*HOW TO COMPLETE THIS TASK*
The material below must be retyped in full, with every line kept exactly as it is.

*RECORDS TO PROCESS*
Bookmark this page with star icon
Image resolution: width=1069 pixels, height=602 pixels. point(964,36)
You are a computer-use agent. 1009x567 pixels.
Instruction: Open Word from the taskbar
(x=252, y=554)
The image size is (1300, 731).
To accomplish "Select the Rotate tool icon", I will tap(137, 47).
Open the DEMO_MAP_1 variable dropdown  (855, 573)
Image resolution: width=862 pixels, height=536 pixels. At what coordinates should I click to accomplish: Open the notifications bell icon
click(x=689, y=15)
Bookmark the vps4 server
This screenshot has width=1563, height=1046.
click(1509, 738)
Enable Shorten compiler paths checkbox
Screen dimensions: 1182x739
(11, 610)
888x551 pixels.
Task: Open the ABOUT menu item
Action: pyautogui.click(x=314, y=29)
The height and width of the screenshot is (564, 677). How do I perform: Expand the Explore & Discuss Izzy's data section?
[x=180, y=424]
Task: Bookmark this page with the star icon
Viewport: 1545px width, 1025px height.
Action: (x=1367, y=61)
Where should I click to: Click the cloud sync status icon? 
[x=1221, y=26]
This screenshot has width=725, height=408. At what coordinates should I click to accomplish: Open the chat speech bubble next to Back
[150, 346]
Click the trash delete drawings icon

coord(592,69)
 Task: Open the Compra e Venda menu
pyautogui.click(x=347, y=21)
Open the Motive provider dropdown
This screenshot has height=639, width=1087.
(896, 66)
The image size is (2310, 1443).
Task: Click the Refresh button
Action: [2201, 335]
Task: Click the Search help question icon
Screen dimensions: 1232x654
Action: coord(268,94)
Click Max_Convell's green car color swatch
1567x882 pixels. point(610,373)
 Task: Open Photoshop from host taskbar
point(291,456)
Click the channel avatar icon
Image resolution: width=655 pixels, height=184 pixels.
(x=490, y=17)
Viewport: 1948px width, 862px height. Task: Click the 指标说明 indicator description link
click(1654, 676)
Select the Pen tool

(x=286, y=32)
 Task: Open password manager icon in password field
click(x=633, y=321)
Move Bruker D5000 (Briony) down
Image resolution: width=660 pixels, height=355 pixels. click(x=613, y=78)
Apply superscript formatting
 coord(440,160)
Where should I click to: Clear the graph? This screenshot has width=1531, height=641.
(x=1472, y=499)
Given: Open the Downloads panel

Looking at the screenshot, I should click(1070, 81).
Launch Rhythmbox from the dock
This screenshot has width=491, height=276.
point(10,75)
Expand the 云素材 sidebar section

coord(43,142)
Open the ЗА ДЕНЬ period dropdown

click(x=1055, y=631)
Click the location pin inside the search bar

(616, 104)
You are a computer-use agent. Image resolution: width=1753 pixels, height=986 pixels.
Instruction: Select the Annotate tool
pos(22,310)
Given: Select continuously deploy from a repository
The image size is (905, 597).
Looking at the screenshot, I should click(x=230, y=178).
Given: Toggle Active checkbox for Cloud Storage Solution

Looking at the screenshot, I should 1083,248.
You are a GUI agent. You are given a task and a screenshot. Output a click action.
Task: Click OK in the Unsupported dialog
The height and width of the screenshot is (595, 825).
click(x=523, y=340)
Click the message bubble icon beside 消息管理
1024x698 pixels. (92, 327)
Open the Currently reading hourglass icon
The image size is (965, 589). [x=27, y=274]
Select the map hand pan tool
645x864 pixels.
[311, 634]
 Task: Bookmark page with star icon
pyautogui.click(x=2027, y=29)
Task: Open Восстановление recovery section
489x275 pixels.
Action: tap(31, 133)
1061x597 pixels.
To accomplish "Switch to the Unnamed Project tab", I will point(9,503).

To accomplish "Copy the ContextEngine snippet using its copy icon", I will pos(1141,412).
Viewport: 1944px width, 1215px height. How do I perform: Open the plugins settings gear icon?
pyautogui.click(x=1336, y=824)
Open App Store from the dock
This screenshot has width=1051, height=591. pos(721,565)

*SOLUTION TO THIS EXERCISE*
Bookmark this page with star icon
Image resolution: width=1069 pixels, height=602 pixels. point(964,36)
You are a computer-use agent. 1009x567 pixels.
Instruction: Open Word from the taskbar
(x=252, y=554)
The image size is (1300, 731).
To accomplish "Select the Rotate tool icon", I will tap(137, 47).
Open the DEMO_MAP_1 variable dropdown  (855, 573)
Image resolution: width=862 pixels, height=536 pixels. At what coordinates should I click to accomplish: Open the notifications bell icon
click(x=689, y=15)
Bookmark the vps4 server
This screenshot has width=1563, height=1046.
click(1509, 738)
Enable Shorten compiler paths checkbox
Screen dimensions: 1182x739
(11, 610)
888x551 pixels.
Task: Open the ABOUT menu item
Action: pyautogui.click(x=314, y=29)
The height and width of the screenshot is (564, 677). How do I perform: Expand the Explore & Discuss Izzy's data section?
[x=180, y=424]
Task: Bookmark this page with the star icon
Viewport: 1545px width, 1025px height.
Action: (x=1367, y=61)
Where should I click to: Click the cloud sync status icon? 
[x=1221, y=26]
This screenshot has width=725, height=408. At what coordinates should I click to accomplish: Open the chat speech bubble next to Back
[150, 346]
Click the trash delete drawings icon

coord(592,69)
 Task: Open the Compra e Venda menu
pyautogui.click(x=347, y=21)
Open the Motive provider dropdown
This screenshot has height=639, width=1087.
(896, 66)
The image size is (2310, 1443).
Task: Click the Refresh button
Action: [2201, 335]
Task: Click the Search help question icon
Screen dimensions: 1232x654
Action: coord(268,94)
Click Max_Convell's green car color swatch
1567x882 pixels. point(610,373)
 Task: Open Photoshop from host taskbar
point(291,456)
Click the channel avatar icon
Image resolution: width=655 pixels, height=184 pixels.
(x=490, y=17)
Viewport: 1948px width, 862px height. Task: Click the 指标说明 indicator description link
click(1654, 676)
Select the Pen tool

(x=286, y=32)
 Task: Open password manager icon in password field
click(x=633, y=321)
Move Bruker D5000 (Briony) down
Image resolution: width=660 pixels, height=355 pixels. click(x=613, y=78)
Apply superscript formatting
 coord(440,160)
Where should I click to: Clear the graph? This screenshot has width=1531, height=641.
(x=1472, y=499)
Given: Open the Downloads panel

Looking at the screenshot, I should click(1070, 81).
Launch Rhythmbox from the dock
This screenshot has width=491, height=276.
point(10,75)
Expand the 云素材 sidebar section

coord(43,142)
Open the ЗА ДЕНЬ period dropdown

click(x=1055, y=631)
Click the location pin inside the search bar

(616, 104)
You are a computer-use agent. Image resolution: width=1753 pixels, height=986 pixels.
Instruction: Select the Annotate tool
pos(22,310)
Given: Select continuously deploy from a repository
The image size is (905, 597).
Looking at the screenshot, I should click(x=230, y=178).
Given: Toggle Active checkbox for Cloud Storage Solution

Looking at the screenshot, I should 1083,248.
You are a GUI agent. You are given a task and a screenshot. Output a click action.
Task: Click OK in the Unsupported dialog
The height and width of the screenshot is (595, 825).
click(x=523, y=340)
Click the message bubble icon beside 消息管理
1024x698 pixels. (92, 327)
Open the Currently reading hourglass icon
The image size is (965, 589). [x=27, y=274]
Select the map hand pan tool
645x864 pixels.
[311, 634]
 Task: Bookmark page with star icon
pyautogui.click(x=2027, y=29)
Task: Open Восстановление recovery section
489x275 pixels.
Action: tap(31, 133)
1061x597 pixels.
To accomplish "Switch to the Unnamed Project tab", I will point(9,503).

To accomplish "Copy the ContextEngine snippet using its copy icon", I will pos(1141,412).
Viewport: 1944px width, 1215px height. How do I perform: Open the plugins settings gear icon?
pyautogui.click(x=1336, y=824)
Open App Store from the dock
This screenshot has width=1051, height=591. pos(721,565)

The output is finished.